Chapitre 36

61 7 1
                                    

Les jours et bientôt semaines défilent, bien différentes de ce que je vivais jusqu'alors. Je ne me cache plus pour aller travailler et j'ai réduit mes horaires de moitié, rendant ma vie plus simple et moins fatigante. Pour palier à cette chute de salaire, Maman s'est remis à travailler le dimanche, matin uniquement, pour continuer à passer du temps avec Camille l'après-midi. Nous sommes très juste financièrement, mais au moins, nous nous soutenons mutuellement et gagnons pile ce qu'il nous faut pour payer le loyer et manger à notre faim. Nous n'avons aucune nouvelle de Gérard et impossible de savoir si notre plan à Lucie et moi a fonctionné. Tout ce que nous avons reçu à ce sujet, c'est une lettre du tribunal nous annonçant que le rendez-vous est décallé à après le nouvel an. C'est loin de signifier qu'il s'agit d'une victoire, mais en tout cas, ça nous laisse un peu de temps.

La température a bien chuté à Paris, j'ai ressorti mon manteau et mon bonnet, attendant avec impatience les premières chutes de neige qui ne devraient plus tarder, si l'on en croit le journal du matin. Ma vie au lycée est également devenue plus agréable, surtout les cours de français, à ma plus grande surprise. Notre dernier devoir en binôme m'a fait valoir un entretien privé avec la professeure à la fin du cours, où elle a vivement commenté ma partie, des flammes dans ses iris. "Je vois que tu saisis enfin ce que j'attends d'un élève de terminal. Tu as été le seul à réellement comprendre mon si cher Rimbaud..." a-t-elle dit. Elle est ensuite partie dans des divagations sans fin à propos de son grand héro, et j'avoue que, bien que je commence à apprécier ce poète, je ne suis pas encore prêt pour des monologues interminables à son sujet. Elle a également fait mon éloge devant toute la classe et, bien évidemment, ça a rendu fou de jalousie Pierre-Alain, qui ne m'a pas lancé une seule remarque sarcastique depuis lors.

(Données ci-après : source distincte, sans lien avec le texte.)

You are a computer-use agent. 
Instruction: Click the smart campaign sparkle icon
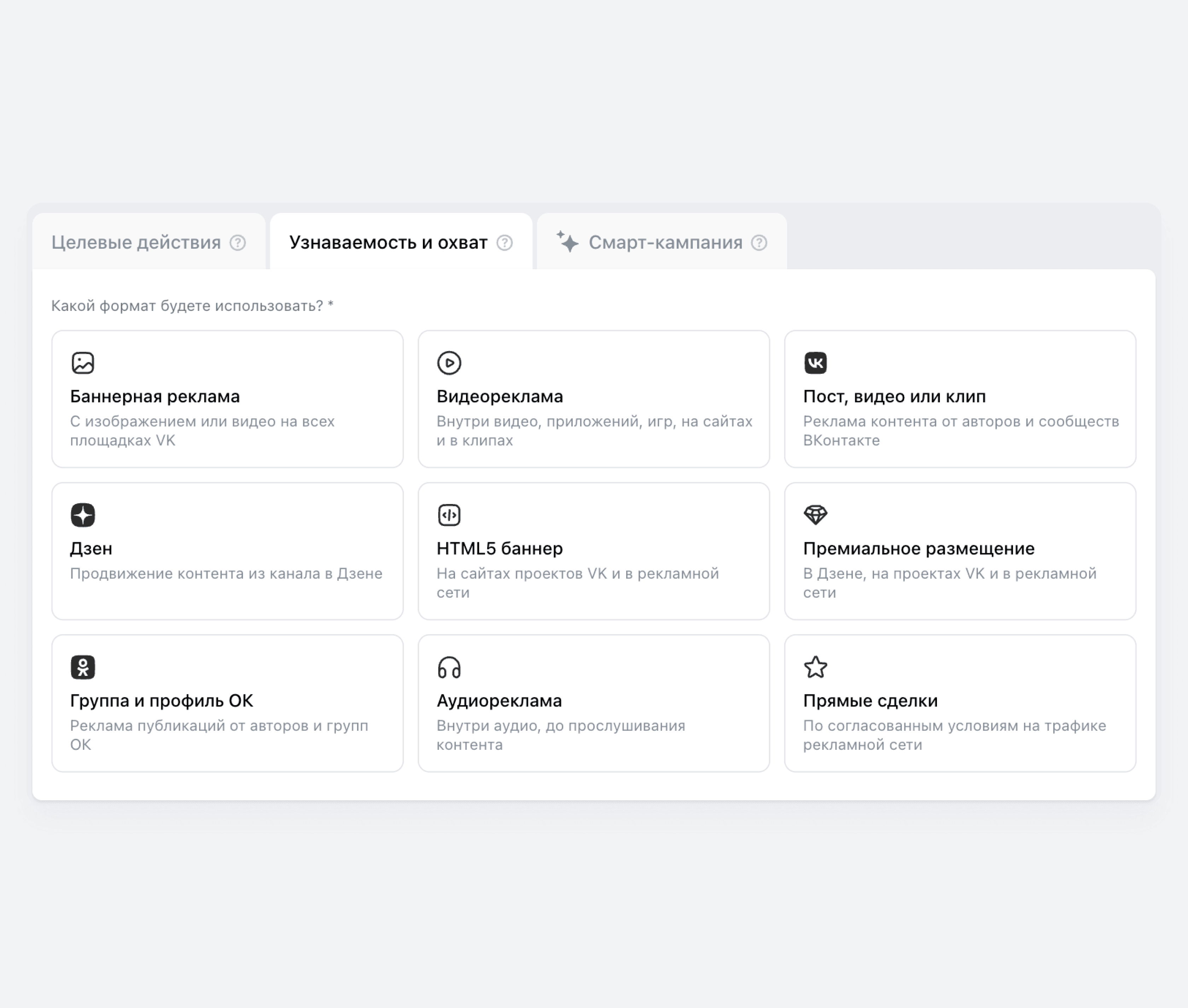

Concernant Lucie, elle a été expulsée une semaine, à cause du poing dans la figure de Mr. Fayot. Visiblement, elle n'a pas réussi à être assez convaincante avec ses fausses larmes. Je la soupçonne plutôt d'avoir été insultante avec le proviseur...

Maman a revu plusieurs fois ce Fréderic de l'association, avant de nous le présenter officiellement, à Camille et moi. C'est un homme doux, avec lequel je me suis tout de suite entendu. Je l'ai vu regarder ma mère avec ces yeux plein d'affection... et me suis tout de suite dit que c'était une bonne personne pour elle. D'ailleurs, elle semble, cette fois-ci, complètement et sincèrement remise de sa séparation avec Gérard et ça, ça me comble au plus haut point.

Quant à moi, seul à la maison en ce mercredi matin avant d'aller en cours (maman étant au travail et Camille, déjà à l'école), je suis interrompu par la sonnerie du téléphone, pendant mon petit déjeuner passé à réfléchir à des choses stupides auxquelles on peut penser lorsque l'on mange ses céréales du matin, telles que "pourquoi les poules ne volent pas ?" ou encore "qu'est-ce qui se passerait si tous les habitants du monde sauteraient en même temps ?". Enfin bref...

Je m'essuie la bouche avant d'aller décrocher.

— Allô ?

— ...Salut... répond une voix hésitante que je ne reconnais pas immédiatement.

— Bonjour, qui est-ce ?

— C'est moi... Noam...

Mon sang se fige instantanément dans mes veines. Noam... NOAM !? Des tonnes de pensées envahissent soudainement mon esprit... qu'est-ce qu'il me veut ? On ne s'est pas reparlé depuis ce soir là... Enfin, je l'ai revu quelques fois au club, mais il était avec ses amis et se contentait de m'observer de loin.

— Je... je suis désolé de te déranger... reprend-il. J'ai demandé ton numéro à la gérante du club... comme tu ne me l'avais jamais donné...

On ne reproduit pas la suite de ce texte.